[Date Prev][Date Next][Thread Prev][Thread Next][Date Index][Thread Index]
[RFC v3 23/29] vhost: Use a tree to store memory mappings
From: |
Eugenio Pérez |
Subject: |
[RFC v3 23/29] vhost: Use a tree to store memory mappings |
Date: |
Wed, 19 May 2021 18:28:57 +0200 |
At the moment, the tree is only used to store 1:1 maps of the qemu
virtual addresses of shadow virtqueue vring and the guest's addresses.
In other words, the tree only serves to check if the address the guest
exposed is valid at the moment qemu receives the miss.
It does not work if device has restrictions in its iova
range at the moment.
Updates to tree are protected by BQL, each one always run from main
event loop context. vhost_device_iotlb_miss runs in the same one on
reading it.
Signed-off-by: Eugenio Pérez <eperezma@redhat.com>
---
include/hw/virtio/vhost.h | 3 +
hw/virtio/vhost.c | 121 ++++++++++++++++++++++++++++++--------
2 files changed, 99 insertions(+), 25 deletions(-)

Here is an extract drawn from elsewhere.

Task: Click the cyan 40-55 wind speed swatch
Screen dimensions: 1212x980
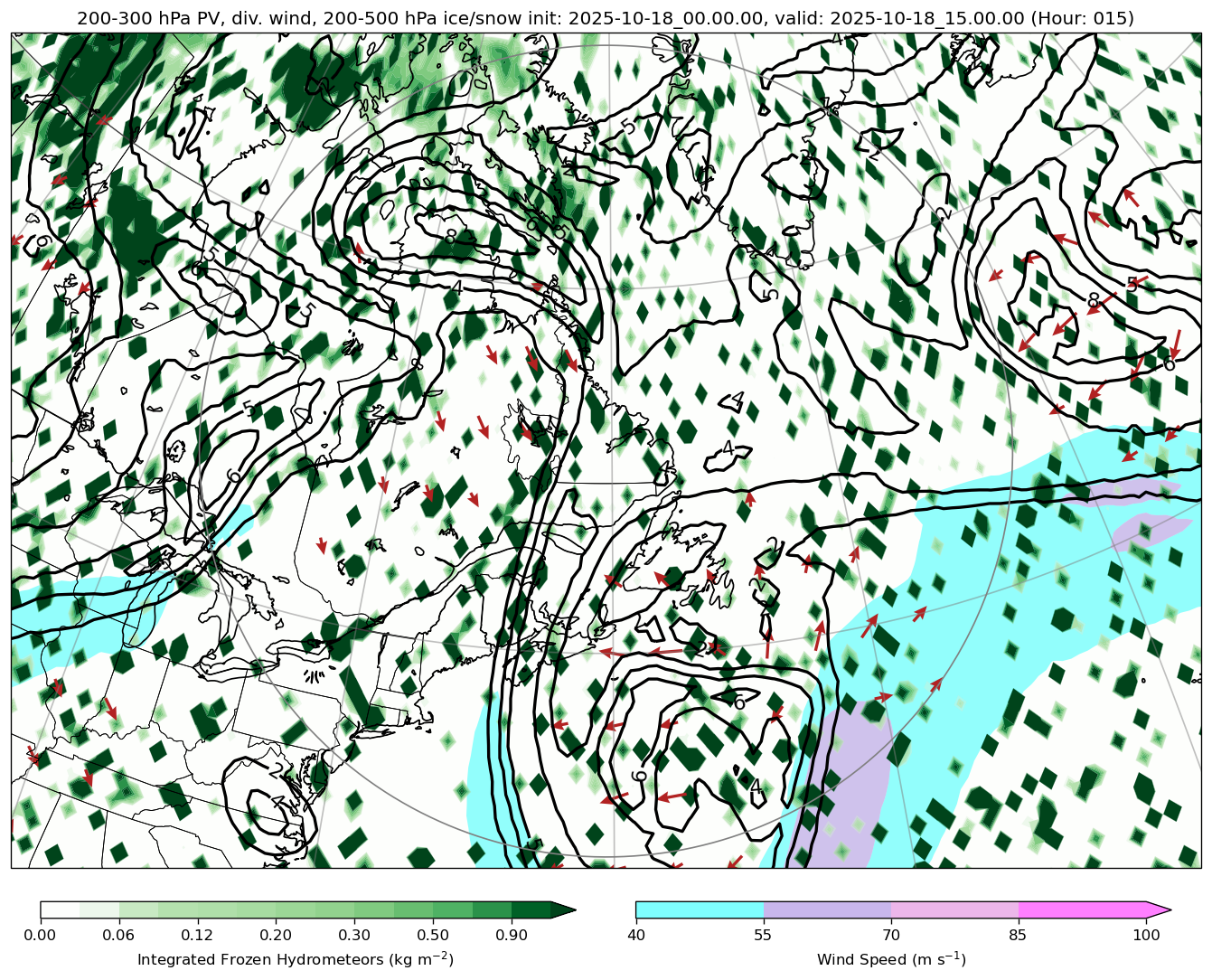Action: pos(700,909)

diff --git a/include/hw/virtio/vhost.h b/include/hw/virtio/vhost.h
index c97a4c0017..773f882145 100644
--- a/include/hw/virtio/vhost.h
+++ b/include/hw/virtio/vhost.h
@@ -2,6 +2,7 @@
#define VHOST_H
#include "hw/virtio/vhost-backend.h"
+#include "hw/virtio/vhost-iova-tree.h"
#include "hw/virtio/virtio.h"
#include "exec/memory.h"
@@ -88,6 +89,8 @@ struct vhost_dev {
bool log_enabled;
bool shadow_vqs_enabled;
uint64_t log_size;
+ /* IOVA mapping used by Shadow Virtqueue */
+ VhostIOVATree iova_map;
struct {
hwaddr first;
hwaddr last;
diff --git a/hw/virtio/vhost.c b/hw/virtio/vhost.c
index c8fa9df9b3..925d2146a4 100644
--- a/hw/virtio/vhost.c
+++ b/hw/virtio/vhost.c
@@ -1013,31 +1013,45 @@ static int vhost_memory_region_lookup(struct vhost_dev
*hdev,
int vhost_device_iotlb_miss(struct vhost_dev *dev, uint64_t iova, int write)
{
- IOMMUTLBEntry iotlb;
+ IOMMUAccessFlags perm;
uint64_t uaddr, len;
int ret = -EFAULT;
- RCU_READ_LOCK_GUARD();
-
trace_vhost_iotlb_miss(dev, 1);
if (dev->shadow_vqs_enabled) {
- uaddr = iova;
- len = 4096;
- ret = vhost_backend_update_device_iotlb(dev, iova, uaddr, len,
- IOMMU_RW);
- if (ret) {
- trace_vhost_iotlb_miss(dev, 2);
- error_report("Fail to update device iotlb");
+ /* Shadow virtqueue translations in its Virtual Address Space */
+ const VhostDMAMap *result;
+ const VhostDMAMap needle = {
+ .iova = iova,
+ };
+
+ result = vhost_iova_tree_find_taddr(&dev->iova_map, &needle);
+
+ if (unlikely(!result)) {
+ goto out;
}
- return ret;
- }
+ iova = result->iova;
+ uaddr = (uint64_t)result->translated_addr;
+ /*
+ * In IOVATree, result.iova + result.size is the last element of iova.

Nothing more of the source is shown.